(INFORMATION SUPPLIED)

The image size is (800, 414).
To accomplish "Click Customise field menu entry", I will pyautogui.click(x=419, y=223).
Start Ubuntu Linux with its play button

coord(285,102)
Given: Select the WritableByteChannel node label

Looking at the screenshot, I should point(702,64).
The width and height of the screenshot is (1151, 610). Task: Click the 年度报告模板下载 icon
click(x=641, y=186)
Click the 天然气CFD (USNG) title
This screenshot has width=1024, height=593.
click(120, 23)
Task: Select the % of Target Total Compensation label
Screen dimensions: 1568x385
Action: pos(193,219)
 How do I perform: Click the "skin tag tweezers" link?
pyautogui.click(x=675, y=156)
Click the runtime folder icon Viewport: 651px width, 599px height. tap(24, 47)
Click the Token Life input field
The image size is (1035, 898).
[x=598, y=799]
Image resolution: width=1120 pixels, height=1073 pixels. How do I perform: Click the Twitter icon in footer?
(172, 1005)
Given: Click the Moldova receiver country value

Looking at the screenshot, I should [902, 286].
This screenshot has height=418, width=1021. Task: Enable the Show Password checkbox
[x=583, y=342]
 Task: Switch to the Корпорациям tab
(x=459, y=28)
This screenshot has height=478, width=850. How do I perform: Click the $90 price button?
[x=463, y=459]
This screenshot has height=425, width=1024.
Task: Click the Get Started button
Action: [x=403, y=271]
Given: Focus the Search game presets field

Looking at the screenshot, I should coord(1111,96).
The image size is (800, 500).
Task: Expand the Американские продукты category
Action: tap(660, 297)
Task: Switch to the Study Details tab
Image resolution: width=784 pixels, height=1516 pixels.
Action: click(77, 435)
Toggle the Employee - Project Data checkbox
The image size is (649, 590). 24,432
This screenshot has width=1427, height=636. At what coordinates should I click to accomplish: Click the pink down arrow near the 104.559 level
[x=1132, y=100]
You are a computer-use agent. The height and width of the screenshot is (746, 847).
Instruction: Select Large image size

(End INFORMATION SUPPLIED)

- WORK TASK: All lines of the data above must be repeated exactly.

- EXPECTED ANSWER:
The image size is (800, 414).
To accomplish "Click Customise field menu entry", I will pyautogui.click(x=419, y=223).
Start Ubuntu Linux with its play button

coord(285,102)
Given: Select the WritableByteChannel node label

Looking at the screenshot, I should point(702,64).
The width and height of the screenshot is (1151, 610). Task: Click the 年度报告模板下载 icon
click(x=641, y=186)
Click the 天然气CFD (USNG) title
This screenshot has width=1024, height=593.
click(120, 23)
Task: Select the % of Target Total Compensation label
Screen dimensions: 1568x385
Action: pos(193,219)
 How do I perform: Click the "skin tag tweezers" link?
pyautogui.click(x=675, y=156)
Click the runtime folder icon Viewport: 651px width, 599px height. tap(24, 47)
Click the Token Life input field
The image size is (1035, 898).
[x=598, y=799]
Image resolution: width=1120 pixels, height=1073 pixels. How do I perform: Click the Twitter icon in footer?
(172, 1005)
Given: Click the Moldova receiver country value

Looking at the screenshot, I should [902, 286].
This screenshot has height=418, width=1021. Task: Enable the Show Password checkbox
[x=583, y=342]
 Task: Switch to the Корпорациям tab
(x=459, y=28)
This screenshot has height=478, width=850. How do I perform: Click the $90 price button?
[x=463, y=459]
This screenshot has height=425, width=1024.
Task: Click the Get Started button
Action: [x=403, y=271]
Given: Focus the Search game presets field

Looking at the screenshot, I should coord(1111,96).
The image size is (800, 500).
Task: Expand the Американские продукты category
Action: tap(660, 297)
Task: Switch to the Study Details tab
Image resolution: width=784 pixels, height=1516 pixels.
Action: click(77, 435)
Toggle the Employee - Project Data checkbox
The image size is (649, 590). 24,432
This screenshot has width=1427, height=636. At what coordinates should I click to accomplish: Click the pink down arrow near the 104.559 level
[x=1132, y=100]
You are a computer-use agent. The height and width of the screenshot is (746, 847).
Instruction: Select Large image size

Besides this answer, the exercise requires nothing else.